下面以一份有问题的MindSpore代码为例,描述如何通过print算子打印输出来定位问题。
问题现象:MindSpore验证集精度比Pytorch低
验证集精度:MindSpore:91.96%; Pytorch:92.58%。
准备工作
为保证Pytorch和MindSpore网络输入图片相同,代码做如下修改,Pytorch中代码也做对应修改。
(1)训练数据集shuffle设置为False:
复制
(2)数据转换中注释如下内容:
- transform_data = C.Compose([
- # CV.RandomCrop((32, 32), (4, 4, 4, 4)),
- # CV.RandomHorizontalFlip(),
- CV.Rescale(rescale, shift),
- CV.Normalize((0.4914, 0.4822, 0.4465), (0.2023, 0.1994, 0.2010)),
- CV.HWC2CHW()])
措施:通过print逐层打印前向输出,对比输出数据数量级
打印网络每层输出,需要在init中加入self.print = P.Print()。主网络中打印方式如下:
- class ResNet(nn.Cell):
- def __init__(self, num_blocks, num_classes=10):
- super(ResNet, self).__init__()
- self.in_planes = 64
- self.conv1 = nn.Conv2d(3, 64, kernel_size=3, stride=1, padding=1, pad_mode='pad', weight_init='Uniform')
- self.bn1 = nn.BatchNorm2d(64)
- self.relu = nn.ReLU()
- self.layer1 = self._make_layer(64, num_blocks[0], stride=1)

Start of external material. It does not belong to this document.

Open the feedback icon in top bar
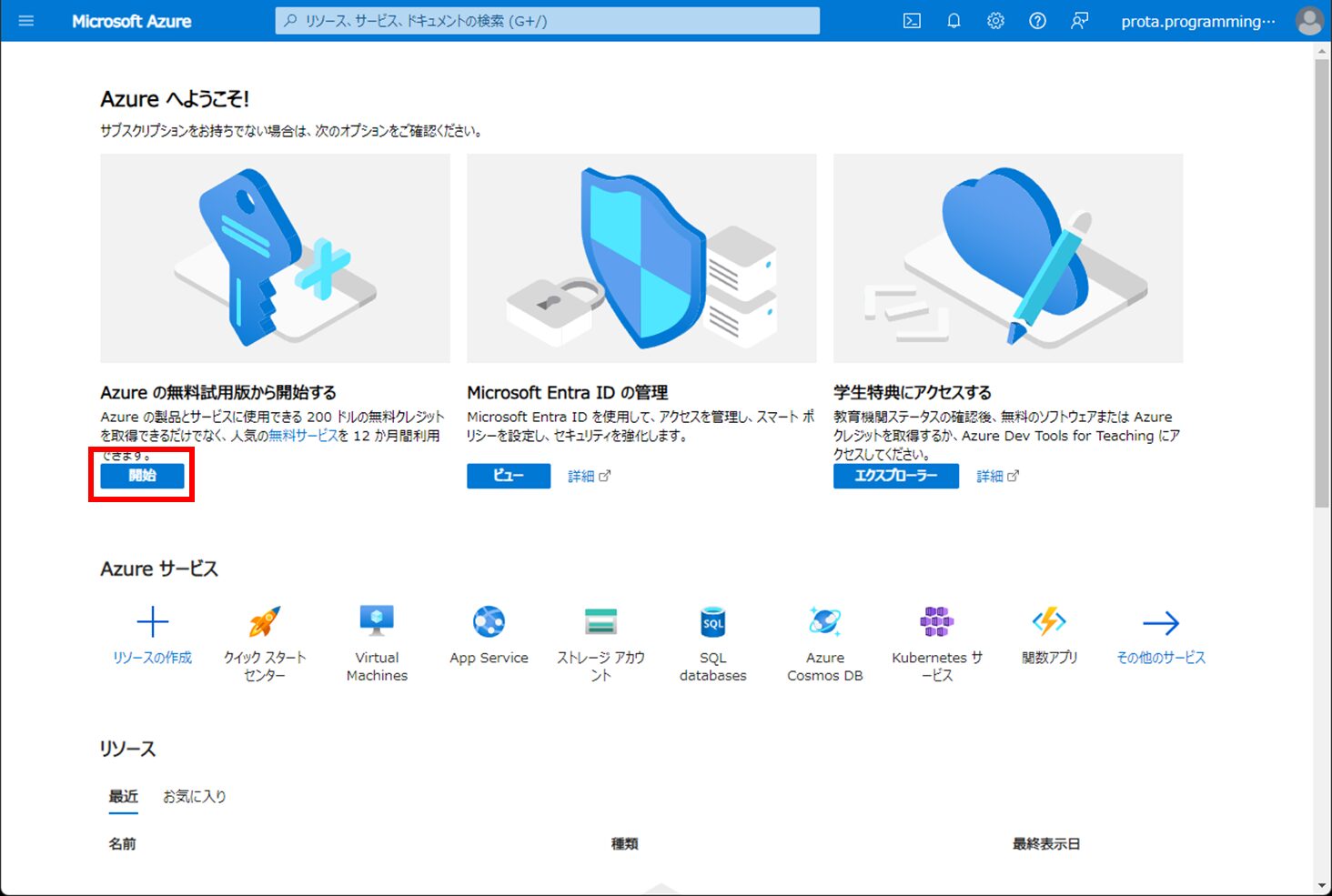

- self.layer2 = self._make_layer(128, num_blocks[1], stride=2)
- self.layer3 = self._make_layer(256, num_blocks[2], stride=2)
- self.layer4 = self._make_layer(512, num_blocks[3], stride=2)
- self.avgpool2d = nn.AvgPool2d(kernel_size=4, stride=4)
- self.reshape = mindspore.ops.Reshape()
- self.linear = nn.Dense(2048, num_classes)
- self.print = P.Print()
-
- def _make_layer(self, planes, num_blocks, stride):
- strides = [stride] + [1]*(num_blocks-1)
- layers = []
- for stride in strides:
- layers.append(ResidualBlock(self.in_planes, planes, stride))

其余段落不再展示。